• [PROVIDED MATERIAL]

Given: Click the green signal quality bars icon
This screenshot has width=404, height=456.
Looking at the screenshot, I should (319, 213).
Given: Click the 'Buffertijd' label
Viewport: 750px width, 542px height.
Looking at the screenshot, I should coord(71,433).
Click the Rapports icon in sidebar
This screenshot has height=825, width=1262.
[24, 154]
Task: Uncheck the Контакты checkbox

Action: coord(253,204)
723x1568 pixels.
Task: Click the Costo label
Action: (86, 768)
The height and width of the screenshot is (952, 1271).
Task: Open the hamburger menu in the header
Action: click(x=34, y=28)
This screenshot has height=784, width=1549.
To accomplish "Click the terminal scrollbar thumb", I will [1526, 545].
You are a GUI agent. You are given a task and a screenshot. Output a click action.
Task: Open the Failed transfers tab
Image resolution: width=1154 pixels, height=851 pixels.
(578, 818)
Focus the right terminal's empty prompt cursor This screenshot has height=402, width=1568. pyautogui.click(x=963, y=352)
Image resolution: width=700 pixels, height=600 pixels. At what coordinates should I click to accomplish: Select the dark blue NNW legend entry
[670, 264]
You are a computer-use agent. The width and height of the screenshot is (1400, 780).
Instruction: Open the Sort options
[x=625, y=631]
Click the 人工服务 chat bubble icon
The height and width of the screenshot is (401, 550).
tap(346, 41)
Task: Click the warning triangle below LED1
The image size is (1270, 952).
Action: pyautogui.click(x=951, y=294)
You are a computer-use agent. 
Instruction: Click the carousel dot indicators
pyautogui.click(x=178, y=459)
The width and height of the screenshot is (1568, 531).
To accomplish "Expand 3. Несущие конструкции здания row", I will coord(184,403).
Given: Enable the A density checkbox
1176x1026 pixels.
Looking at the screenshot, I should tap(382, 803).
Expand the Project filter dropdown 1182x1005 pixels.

• [GOAL]
Copy out the listing above, starting at its first line and ending at the line that contains "tap(346, 41)".

• [OUTPUT OF THE TASK]
Given: Click the green signal quality bars icon
This screenshot has width=404, height=456.
Looking at the screenshot, I should (319, 213).
Given: Click the 'Buffertijd' label
Viewport: 750px width, 542px height.
Looking at the screenshot, I should coord(71,433).
Click the Rapports icon in sidebar
This screenshot has height=825, width=1262.
[24, 154]
Task: Uncheck the Контакты checkbox

Action: coord(253,204)
723x1568 pixels.
Task: Click the Costo label
Action: (86, 768)
The height and width of the screenshot is (952, 1271).
Task: Open the hamburger menu in the header
Action: click(x=34, y=28)
This screenshot has height=784, width=1549.
To accomplish "Click the terminal scrollbar thumb", I will [1526, 545].
You are a GUI agent. You are given a task and a screenshot. Output a click action.
Task: Open the Failed transfers tab
Image resolution: width=1154 pixels, height=851 pixels.
(578, 818)
Focus the right terminal's empty prompt cursor This screenshot has height=402, width=1568. pyautogui.click(x=963, y=352)
Image resolution: width=700 pixels, height=600 pixels. At what coordinates should I click to accomplish: Select the dark blue NNW legend entry
[670, 264]
You are a computer-use agent. The width and height of the screenshot is (1400, 780).
Instruction: Open the Sort options
[x=625, y=631]
Click the 人工服务 chat bubble icon
The height and width of the screenshot is (401, 550).
tap(346, 41)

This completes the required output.